Tradicionalmente associam-se a atividade recursal do Supremo Tribunal Federal e a do Superior Tribunal de Justiça ao recurso extraordinário e especial, respectivamente. Ocorre, entretanto, que essa atividade recursal também é desempenhada por tais tribunais por meio do julgamento do recurso ordinário constitucional, previsto como recurso no art. 496, V, do CPC, e com suas hipóteses de cabimento previstas tanto na Constituição Federal (arts. 102, II, e 105, II, da CF) como no Código de Processo Civil (art. 539 do CPC).
Ainda que o recurso ordinário tenha previsão constitucional, a exemplo dos recursos extraordinário e especial, são diversas e significativas as diferenças entre eles. No julgamento do recurso ordinário os tribunais superiores referidos atuam como órgão de segundo grau de jurisdição, garantindo no caso concreto a aplicação do princípio do duplo grau de jurisdição, conforme analisado no Capítulo 21, item 21.1. São diferenças:
(a) no recurso ordinário não existe fundamentação vinculada, admitindo-se ao recorrente a alegação de qualquer matéria desde que respeite os limites objetivos da demanda1;
(b) a exigência de prequestionamento presente nos recursos extraordinário e especial não existe no recurso ordinário;
(c) a devolução do recurso ordinário é ampla, abrangendo tanto matéria de direito – constitucional, federal e local – quanto matéria de fato2.
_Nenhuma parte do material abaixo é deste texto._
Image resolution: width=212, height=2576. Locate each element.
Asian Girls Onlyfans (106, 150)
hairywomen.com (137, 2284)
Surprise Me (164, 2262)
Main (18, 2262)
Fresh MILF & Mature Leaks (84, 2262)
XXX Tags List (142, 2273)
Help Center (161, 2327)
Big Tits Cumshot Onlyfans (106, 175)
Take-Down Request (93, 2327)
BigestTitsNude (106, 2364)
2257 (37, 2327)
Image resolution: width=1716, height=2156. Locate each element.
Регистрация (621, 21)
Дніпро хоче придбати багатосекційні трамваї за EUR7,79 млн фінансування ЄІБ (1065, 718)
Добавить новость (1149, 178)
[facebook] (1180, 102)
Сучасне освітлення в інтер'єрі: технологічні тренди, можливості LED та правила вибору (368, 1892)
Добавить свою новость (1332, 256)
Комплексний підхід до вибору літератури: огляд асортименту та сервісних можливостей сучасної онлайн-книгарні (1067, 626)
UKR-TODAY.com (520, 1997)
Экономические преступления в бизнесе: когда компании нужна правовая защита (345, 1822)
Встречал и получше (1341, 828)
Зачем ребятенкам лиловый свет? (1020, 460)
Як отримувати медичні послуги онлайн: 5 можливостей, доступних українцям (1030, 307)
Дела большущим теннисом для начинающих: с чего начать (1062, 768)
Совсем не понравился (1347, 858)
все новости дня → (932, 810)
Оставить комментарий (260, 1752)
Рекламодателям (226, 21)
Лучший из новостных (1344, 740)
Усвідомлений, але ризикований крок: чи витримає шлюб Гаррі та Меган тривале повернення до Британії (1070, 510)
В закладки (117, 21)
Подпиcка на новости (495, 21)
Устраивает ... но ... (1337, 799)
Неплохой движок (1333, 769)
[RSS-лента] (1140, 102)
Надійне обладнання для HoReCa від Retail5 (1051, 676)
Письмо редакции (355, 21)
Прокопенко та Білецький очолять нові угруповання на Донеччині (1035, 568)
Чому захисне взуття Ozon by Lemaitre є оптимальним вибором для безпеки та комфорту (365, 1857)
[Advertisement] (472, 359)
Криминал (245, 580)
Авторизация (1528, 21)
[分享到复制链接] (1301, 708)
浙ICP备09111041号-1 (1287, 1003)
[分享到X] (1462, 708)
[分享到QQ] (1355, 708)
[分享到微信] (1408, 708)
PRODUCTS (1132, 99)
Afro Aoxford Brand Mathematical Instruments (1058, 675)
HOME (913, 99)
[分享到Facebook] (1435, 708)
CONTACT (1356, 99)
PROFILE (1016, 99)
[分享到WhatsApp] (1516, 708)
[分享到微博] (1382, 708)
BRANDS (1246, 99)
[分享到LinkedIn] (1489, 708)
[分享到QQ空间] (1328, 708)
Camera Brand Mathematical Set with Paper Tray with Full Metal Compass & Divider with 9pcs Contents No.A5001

Sendo o caso de comparar o recurso ordinário com outros, melhor será fazê-lo com a apelação, recurso muito mais próximo – ainda que diferente – do recurso ordinário do que os outros recursos previstos no texto constitucional3. Existem três identidades entre os recursos:
(a) prazo de 15 dias;
(b) mesmo procedimento dividido num primeiro momento em órgão prolator da decisão impugnada (órgão a quo) e num segundo momento perante o órgão competente para o julgamento do recurso (órgão ad quem);
(c) mesmos efeitos, inclusive com a ausência de efeito suspensivo no recurso ordinário em mandado de segurança e em mandado de injunção4.
Mas as diferenças entre recurso ordinário constitucional e a apelação não devem ser esquecidas5:
(a) não cabe recurso adesivo de recurso ordinário constitucional6;
(b) não cabe recurso de embargos infringentes de julgamento não unânime de recurso ordinário constitucional7;
(c) o procedimento perante o órgão julgador do recurso é diferente, seguindo a apelação o Código de Processo Civil e o recurso ordinário constitucional, o Regimento Interno do tribunal superior.
A aproximação ficou mais evidente no PLNCPC quando o art. 1.041, caput, passou a prever expressamente, quanto aos requisitos de admissibilidade e ao procedimento, a aplicação ao recurso ordinário constitucional das disposições relativas à apelação e ao regimento interno do Superior Tribunal de Justiça. E, por expressa previsão, também passou a ser admitida a aplicação da teoria da causa madura (art. 1.040, § 2.º).
Na hipótese de cabimento contra sentença (causas internacionais), o recurso ordinário constitucional será interposto perante o próprio juízo sentenciante, que, após a intimação do recorrido para apresentar contrarrazões em quinze dias, encaminhará imediatamente o recurso para o Superior Tribunal de Justiça. Como ocorre na apelação, o juízo de primeiro grau não tem competência para fazer juízo de admissibilidade do recurso ordinário constitucional.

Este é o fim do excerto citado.